> Passage to read
========

As argued in (3), there assumably exist two major noise sources $N_\mathrm{MV}$ and $N_\mathrm{Q}$. Thus, it is reasonable to use a mixture model (5) with only two Gaussian components, each of which models one of major noise sources. For the sake of simplicity, we write out the proposed model of the Gaussian mixture distribution as follows:

$$\begin{aligned} p(\mathbf R) = \pi _1 \mathcal {N}(\mathbf R | \varvec{\mu }_{1}, \Sigma _{1}) + \pi _2 \mathcal {N}(\mathbf R | \varvec{\mu }_{2}, \Sigma _{2}). \end{aligned}$$

(7)

The model parameters defined in (7) are $\varTheta = (\pi _1, \pi _2, \varvec{\mu }_1, \varvec{\mu }_2, \Sigma _1, \Sigma _2)$. Given a set of $K$ training data $\mathcal {D}= \{\mathbf R^i\}^K_{i=1}$, the logarithm of the likelihood function [35] can be written as

$$\begin{aligned} \mathcal {L}(\varTheta ) = \sum ^K_{i=1} \log \left( \pi _1 \mathcal {N}(\mathbf R^i | \varvec{\mu }_{1}, \Sigma _{1}) + \pi _2 \mathcal {N}(\mathbf R^i | \varvec{\mu }_{2}, \Sigma _{2})\right) . \end{aligned}$$

(8)

Maximizing $\mathcal {L}{(\Theta )}$ w.r.t. $\Theta $ according to (8) is very hard due to the log of a summation, however, in order to guarantee an increasing log-likelihood from iteration to iteration, the expectation-maximum (EM) algorithm [35] is usually applied to GMM parameter estimation.

3.3 Model Fitting Using Generalized EM

To avoid the sensitivity to initialization of EM algorithm, a greedy learning technique, similar to [35], is adopted to obtain model (7). In our case, the missing data is the Gaussian cluster, i.e., the band coefficients cluster, to which the data points belong. We predict values to fill in for the missing data (the E-step), calculate the maximum likelihood parameter estimates with this data (the M-step), and repeat until a stopping criterion is met. Considering the paper limitation, we here omit the intermediate EM process. (Please refer to [35] for the details.)

========

> Data excerpt
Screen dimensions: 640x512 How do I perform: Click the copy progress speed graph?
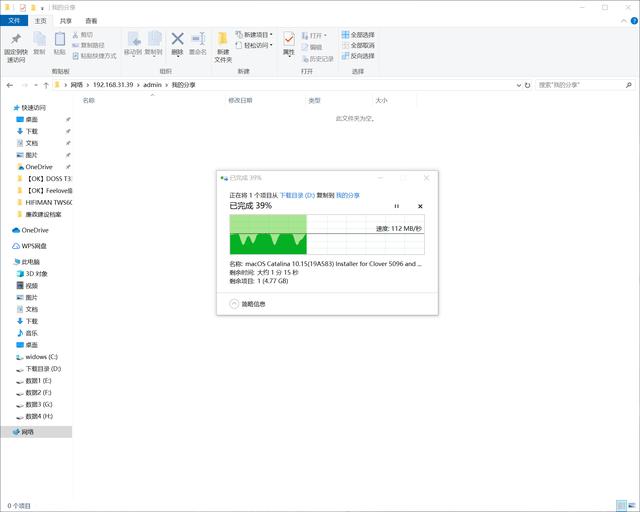click(x=327, y=235)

========

> Set task A
In the passage on Gaussian mixture modeling, how many Gaussian components does the proposed mixture model contain?
> Set task B
Repeat verbatim the portion of the passage on Gaussian mixture modeling between "The model parameters" and "GMM parameter estimation.", inclusive.
The material was drawn from a separate source and is unrelated to the passage on Gaussian mixture modeling.

> Task response A
Two, each modeling one of the major noise sources.

> Task response B
The model parameters defined in (7) are $\varTheta = (\pi _1, \pi _2, \varvec{\mu }_1, \varvec{\mu }_2, \Sigma _1, \Sigma _2)$. Given a set of $K$ training data $\mathcal {D}= \{\mathbf R^i\}^K_{i=1}$, the logarithm of the likelihood function [35] can be written as

$$\begin{aligned} \mathcal {L}(\varTheta ) = \sum ^K_{i=1} \log \left( \pi _1 \mathcal {N}(\mathbf R^i | \varvec{\mu }_{1}, \Sigma _{1}) + \pi _2 \mathcal {N}(\mathbf R^i | \varvec{\mu }_{2}, \Sigma _{2})\right) . \end{aligned}$$

(8)

Maximizing $\mathcal {L}{(\Theta )}$ w.r.t. $\Theta $ according to (8) is very hard due to the log of a summation, however, in order to guarantee an increasing log-likelihood from iteration to iteration, the expectation-maximum (EM) algorithm [35] is usually applied to GMM parameter estimation.